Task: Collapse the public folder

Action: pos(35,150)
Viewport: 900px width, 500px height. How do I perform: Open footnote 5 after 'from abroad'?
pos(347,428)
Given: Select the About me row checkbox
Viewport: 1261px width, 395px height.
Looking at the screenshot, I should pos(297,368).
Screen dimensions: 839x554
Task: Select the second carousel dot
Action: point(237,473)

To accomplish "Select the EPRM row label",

..............................

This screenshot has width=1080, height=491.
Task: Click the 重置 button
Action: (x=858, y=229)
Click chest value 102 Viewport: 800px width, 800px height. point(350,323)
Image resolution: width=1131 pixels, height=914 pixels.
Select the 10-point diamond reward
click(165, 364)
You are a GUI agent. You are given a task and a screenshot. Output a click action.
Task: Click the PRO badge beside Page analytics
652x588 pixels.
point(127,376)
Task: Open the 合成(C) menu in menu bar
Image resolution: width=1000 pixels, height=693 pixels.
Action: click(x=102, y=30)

..............................

- **The task**
Go to the line in the material above that contains "Task: Collapse the public folder" and copy exactly from there through the line that contains "the EPRM row", stopping after it.

- **Result**
Task: Collapse the public folder

Action: pos(35,150)
Viewport: 900px width, 500px height. How do I perform: Open footnote 5 after 'from abroad'?
pos(347,428)
Given: Select the About me row checkbox
Viewport: 1261px width, 395px height.
Looking at the screenshot, I should pos(297,368).
Screen dimensions: 839x554
Task: Select the second carousel dot
Action: point(237,473)

To accomplish "Select the EPRM row label",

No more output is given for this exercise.